(Stored data entries)
▼
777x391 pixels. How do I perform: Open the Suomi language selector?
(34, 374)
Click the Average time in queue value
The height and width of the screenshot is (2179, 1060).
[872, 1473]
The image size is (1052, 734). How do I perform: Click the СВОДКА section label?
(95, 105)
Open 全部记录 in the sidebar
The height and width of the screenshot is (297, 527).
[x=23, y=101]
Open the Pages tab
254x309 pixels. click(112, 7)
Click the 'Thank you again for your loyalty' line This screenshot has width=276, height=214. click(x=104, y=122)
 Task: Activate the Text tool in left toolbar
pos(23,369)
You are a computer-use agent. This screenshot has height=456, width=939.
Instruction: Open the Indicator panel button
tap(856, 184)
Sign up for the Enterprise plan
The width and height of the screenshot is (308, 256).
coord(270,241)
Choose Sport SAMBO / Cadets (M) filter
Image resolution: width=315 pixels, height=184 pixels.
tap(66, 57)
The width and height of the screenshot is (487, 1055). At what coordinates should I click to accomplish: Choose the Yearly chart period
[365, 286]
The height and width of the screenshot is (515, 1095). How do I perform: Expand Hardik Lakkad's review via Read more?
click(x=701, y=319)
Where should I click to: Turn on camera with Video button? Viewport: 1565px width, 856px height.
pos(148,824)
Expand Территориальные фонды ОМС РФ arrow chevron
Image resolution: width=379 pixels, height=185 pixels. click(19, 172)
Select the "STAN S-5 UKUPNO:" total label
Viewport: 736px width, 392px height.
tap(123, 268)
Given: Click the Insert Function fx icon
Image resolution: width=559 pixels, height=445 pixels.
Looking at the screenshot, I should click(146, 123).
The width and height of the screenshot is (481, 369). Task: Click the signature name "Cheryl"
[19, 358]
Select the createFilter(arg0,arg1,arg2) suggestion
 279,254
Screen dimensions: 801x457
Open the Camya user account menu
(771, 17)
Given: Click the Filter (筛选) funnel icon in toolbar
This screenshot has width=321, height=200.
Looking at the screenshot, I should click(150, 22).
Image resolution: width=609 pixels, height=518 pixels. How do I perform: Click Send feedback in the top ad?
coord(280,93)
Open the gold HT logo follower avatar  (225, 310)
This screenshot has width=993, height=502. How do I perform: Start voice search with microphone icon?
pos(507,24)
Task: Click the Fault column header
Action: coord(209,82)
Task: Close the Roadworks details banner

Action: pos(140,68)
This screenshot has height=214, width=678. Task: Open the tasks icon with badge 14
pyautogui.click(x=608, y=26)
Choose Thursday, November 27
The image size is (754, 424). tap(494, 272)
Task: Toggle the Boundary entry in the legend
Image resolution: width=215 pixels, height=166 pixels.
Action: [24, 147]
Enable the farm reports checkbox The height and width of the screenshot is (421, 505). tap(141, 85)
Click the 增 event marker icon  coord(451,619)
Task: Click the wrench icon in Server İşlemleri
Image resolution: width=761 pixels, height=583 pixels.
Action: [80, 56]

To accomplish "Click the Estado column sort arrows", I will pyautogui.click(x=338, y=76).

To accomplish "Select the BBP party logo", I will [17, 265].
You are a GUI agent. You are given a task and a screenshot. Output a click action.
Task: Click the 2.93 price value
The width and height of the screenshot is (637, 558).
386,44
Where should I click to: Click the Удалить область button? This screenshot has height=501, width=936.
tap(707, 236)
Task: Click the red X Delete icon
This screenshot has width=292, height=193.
▲
*PROBLEM TO SOLVE:*
Only the number should be given: the count of lines above that hold the word "will".

*WRITTEN RESPONSE:*
2